75 in stock

    • 45 $


Quick Overview


FULL SUN Native to the American Southeast, cotton has never been grown as an ornamental except for educational purposes, but its 4-8 ft. statuesque habit, striking, hibiscus-like lemon yellow flowers and fascinating seed pods should make it a welcome ornamental in the cottage or informal garden.

Sow seed in late spring after all danger of frost has passed and the soil is warm. Keep soil moist until germination.

When seedlings are 2 in. high, thin leaving 12-18 in. between plants.
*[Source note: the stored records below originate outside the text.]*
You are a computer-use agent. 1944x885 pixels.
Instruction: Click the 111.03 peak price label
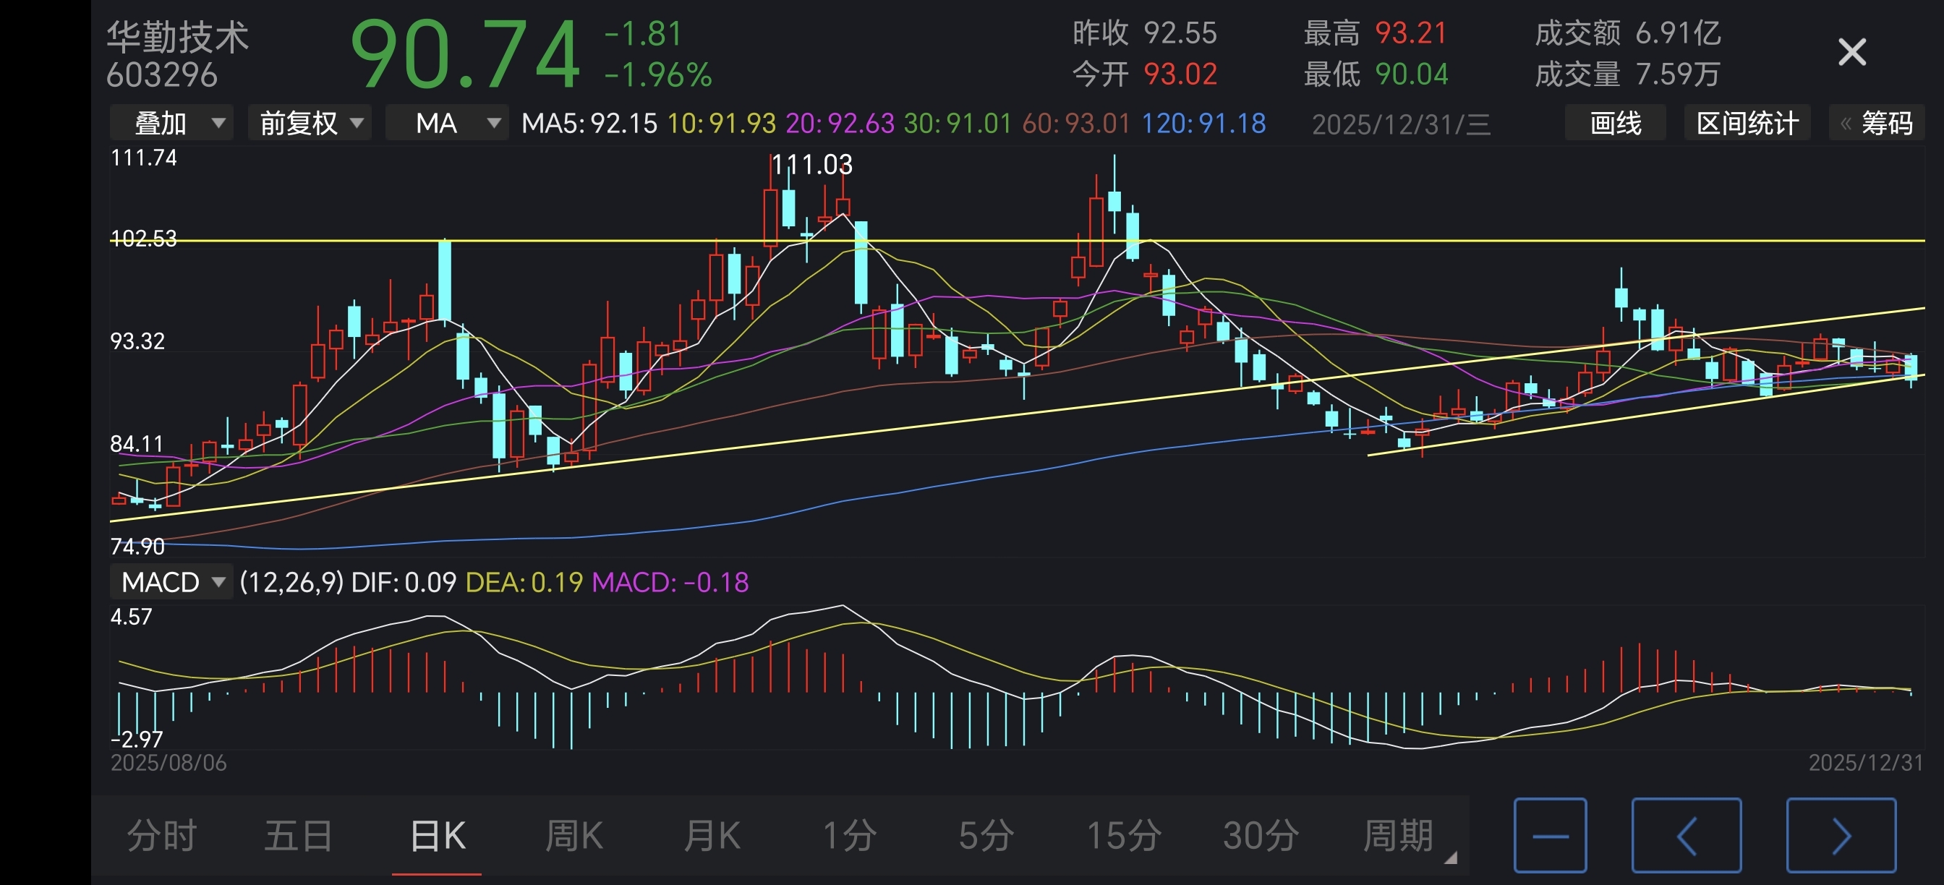(x=812, y=164)
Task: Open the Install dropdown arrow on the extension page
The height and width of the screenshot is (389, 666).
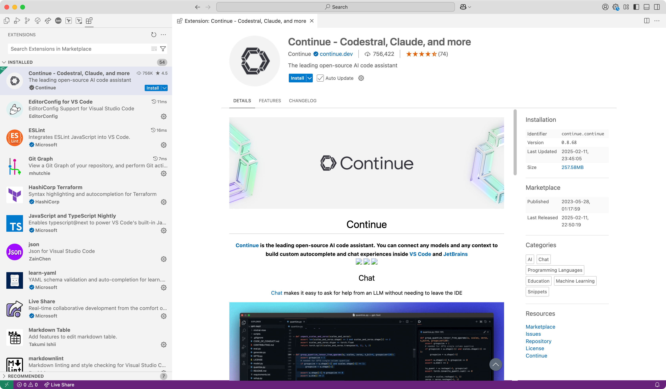Action: 309,78
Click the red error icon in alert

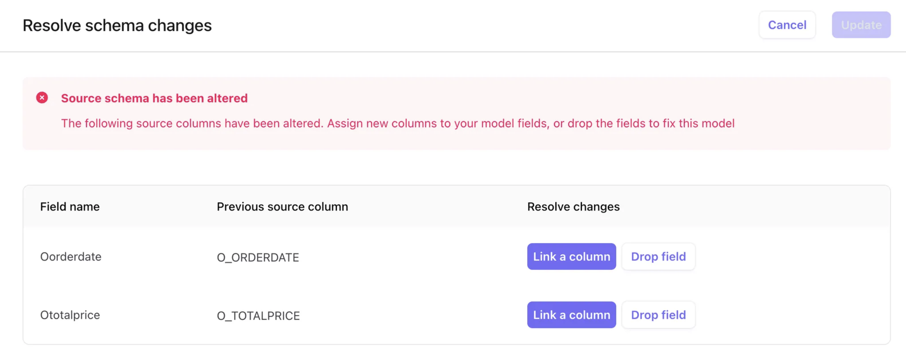[x=42, y=98]
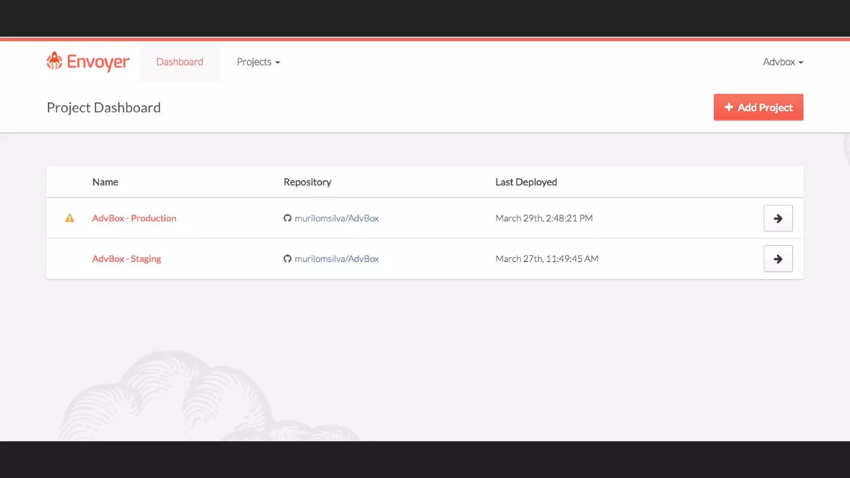
Task: Follow murilomsilva/AdvBox repository link for Staging
Action: (x=337, y=259)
Type Spacing Planting Depth Days to Germination Blossoms
Annual 12-18 in. 1/2 in. 14-21 45-60


Cotton is ubiquitous. Varieties of cotton are indigenous to North, South and Central America, Asia, Australia and Africa. The greatest diversity of wild cotton can be found in Mexico followed closely by Australia.
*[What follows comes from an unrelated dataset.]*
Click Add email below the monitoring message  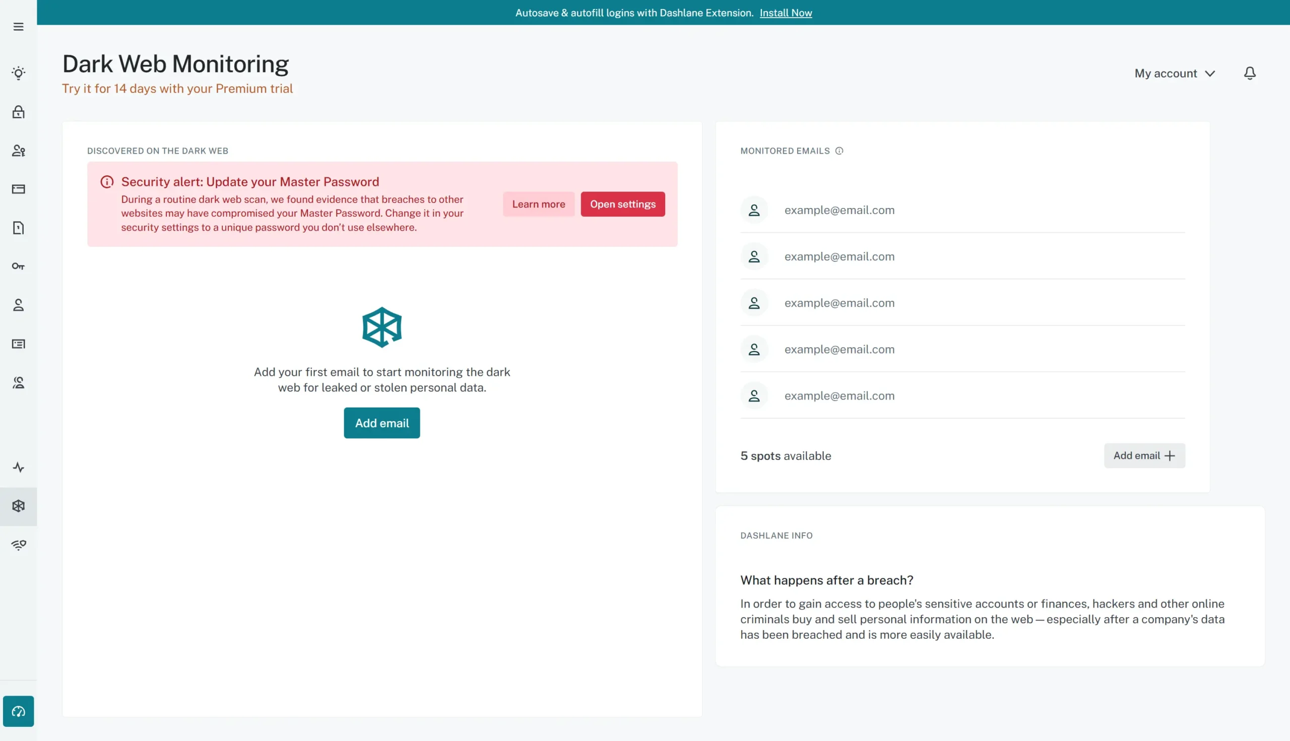(381, 422)
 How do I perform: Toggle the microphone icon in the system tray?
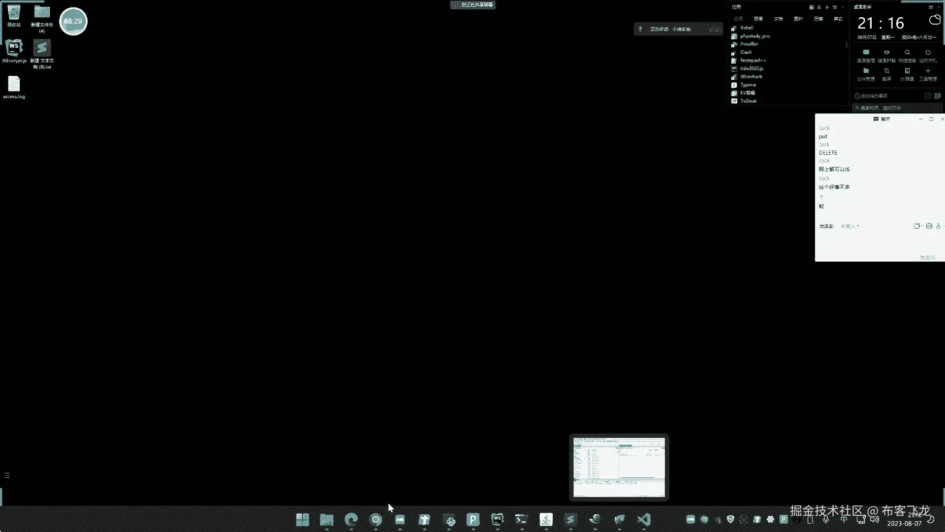[826, 519]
Development of cotton as a woven cloth occurred independently in both the New and Old Worlds. Cotton fabric that is more than 7000 years old has been found in burial caves in Mexico and fabric that is more than 5000 years old has been found in the Indus River Valley in Pakistan. The Arabs brought cotton to Europe in 800 AD and cotton seed was planted in Florida in 1556 and at Jamestown, VA in 1607.
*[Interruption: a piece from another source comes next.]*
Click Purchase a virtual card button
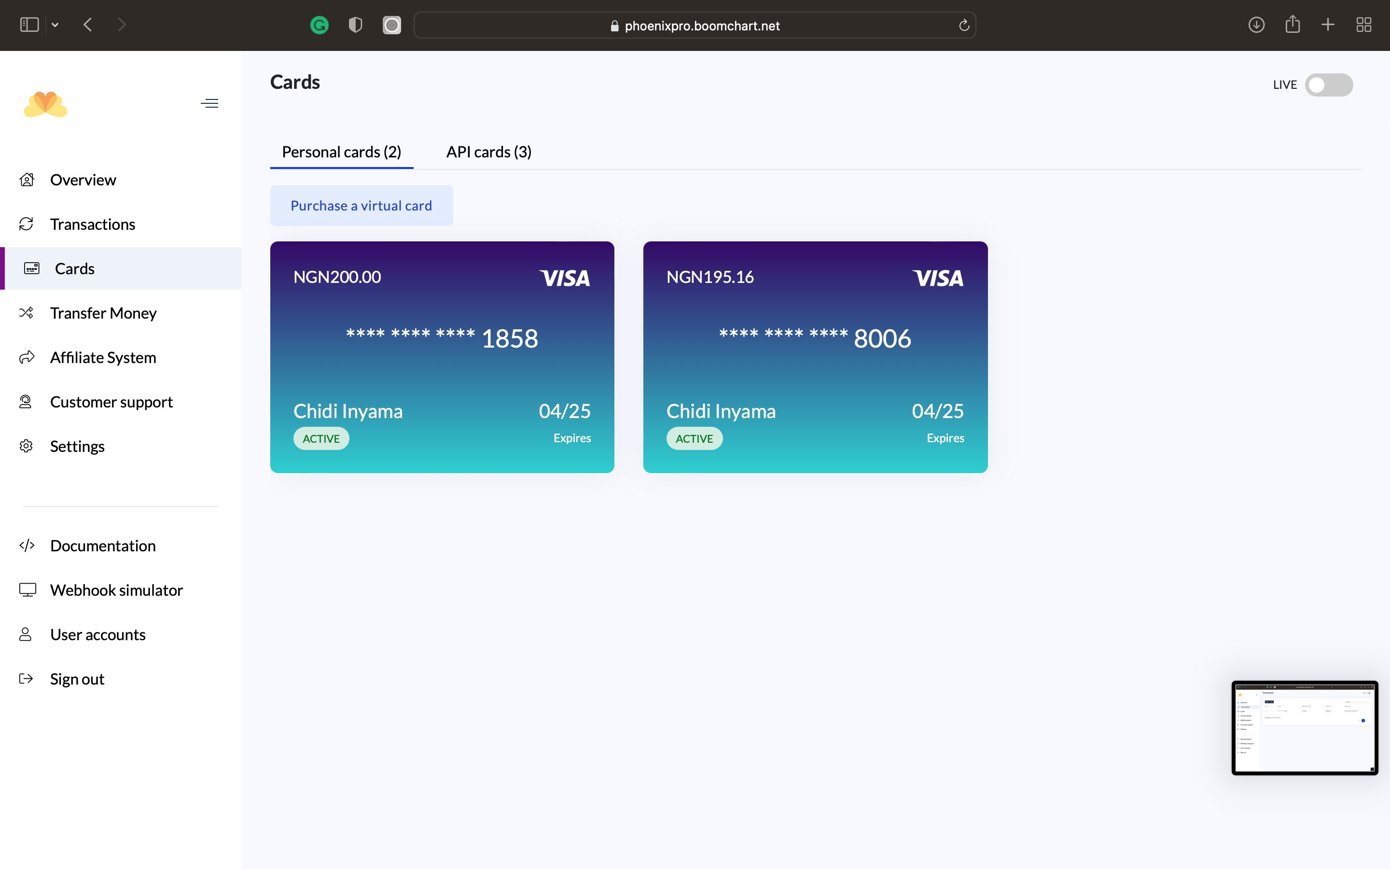Viewport: 1390px width, 869px height. tap(361, 206)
Cotton belongs to the Malvaceae family, a large plant group that includes okra, hibiscus and the Marsh Mallow from which marshmallow is made. The plant produces beautiful, lemon yellow, hibiscus-like blossoms and can be grown as an ornamental. Cotton can be grown in containers (3 plants per 18 in. diameter container if carefully fertilized and watered.

Growing cotton as a curiosity with children is a great children’s gardening project. When undertaking such a project it is best to grow the cotton in containers, because cotton requires a long growing season and containers may need to be brought inside before the cotton bolls mature.